Format the entries as a Markdown table with the columns Row and Line. Begin at the line that contains "Click the 2,816 expected saving number", include every line through the end of the entries, skip blank lines, and leave the pictures out.

[Listed entries]:
- - - - -
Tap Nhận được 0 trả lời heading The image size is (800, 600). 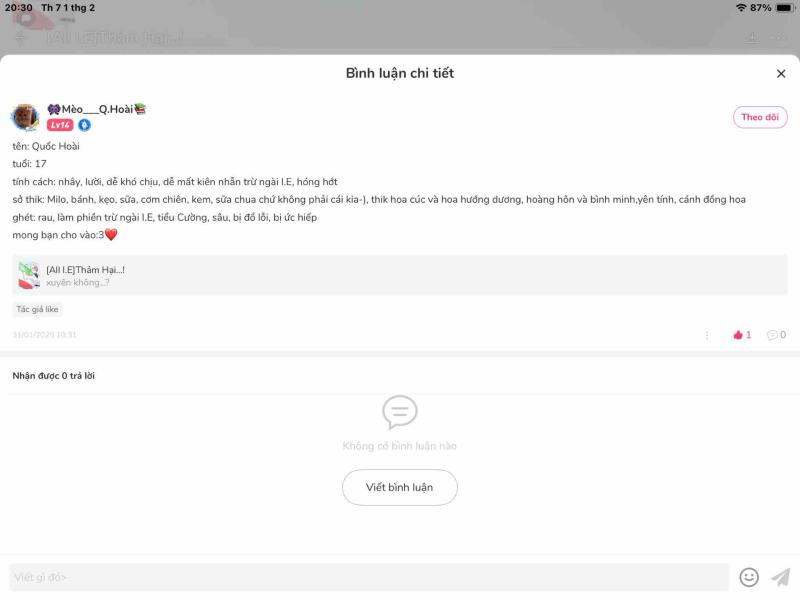54,376
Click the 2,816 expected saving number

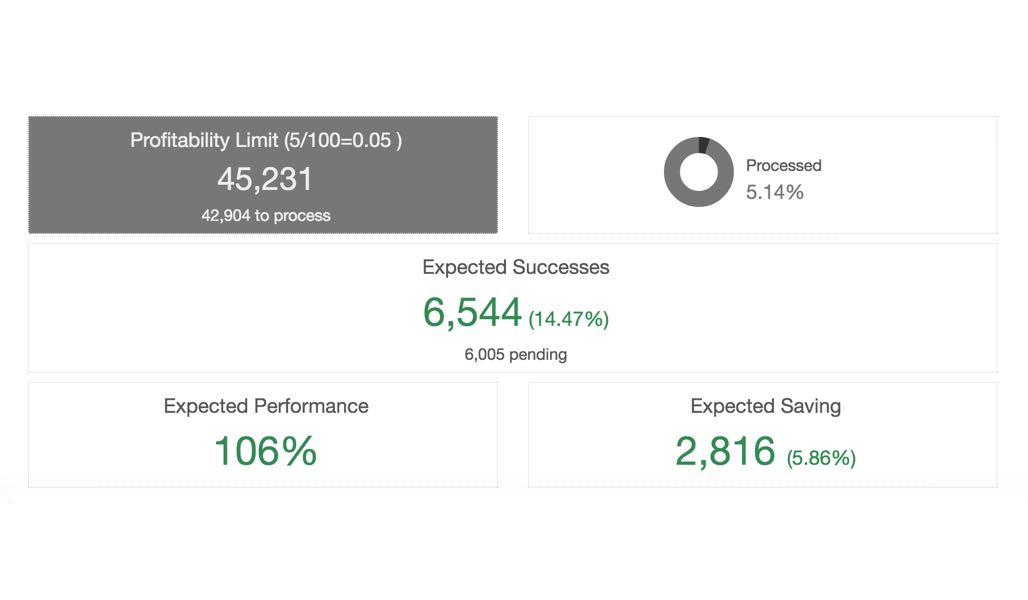coord(725,451)
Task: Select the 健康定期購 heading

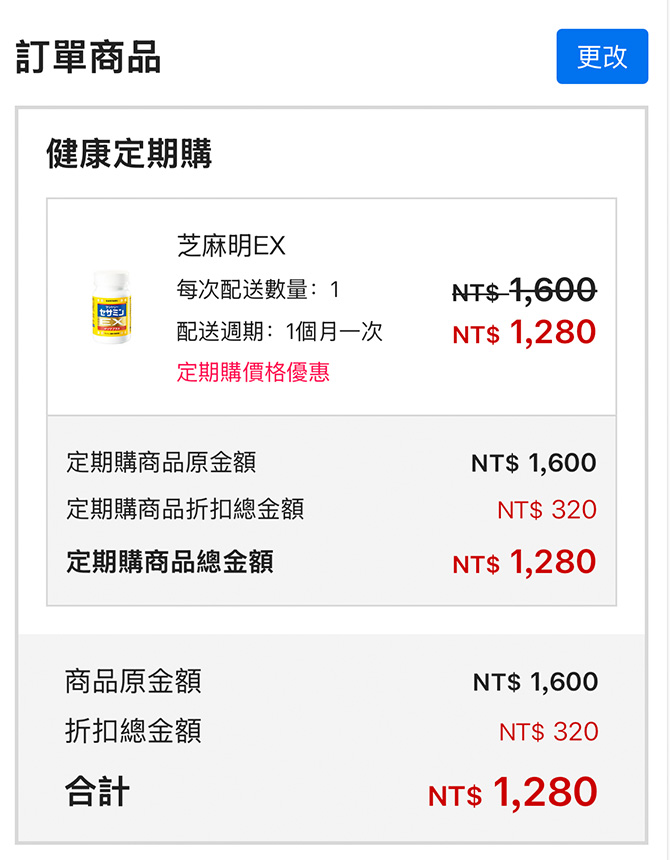Action: [129, 155]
- - - - -
[Answer to this problem]:
| Row | Line |
|---|---|
| 1 | Click the 2,816 expected saving number |
| 2 | coord(725,451) |
| 3 | Task: Select the 健康定期購 heading |
| 4 | Action: [129, 155] |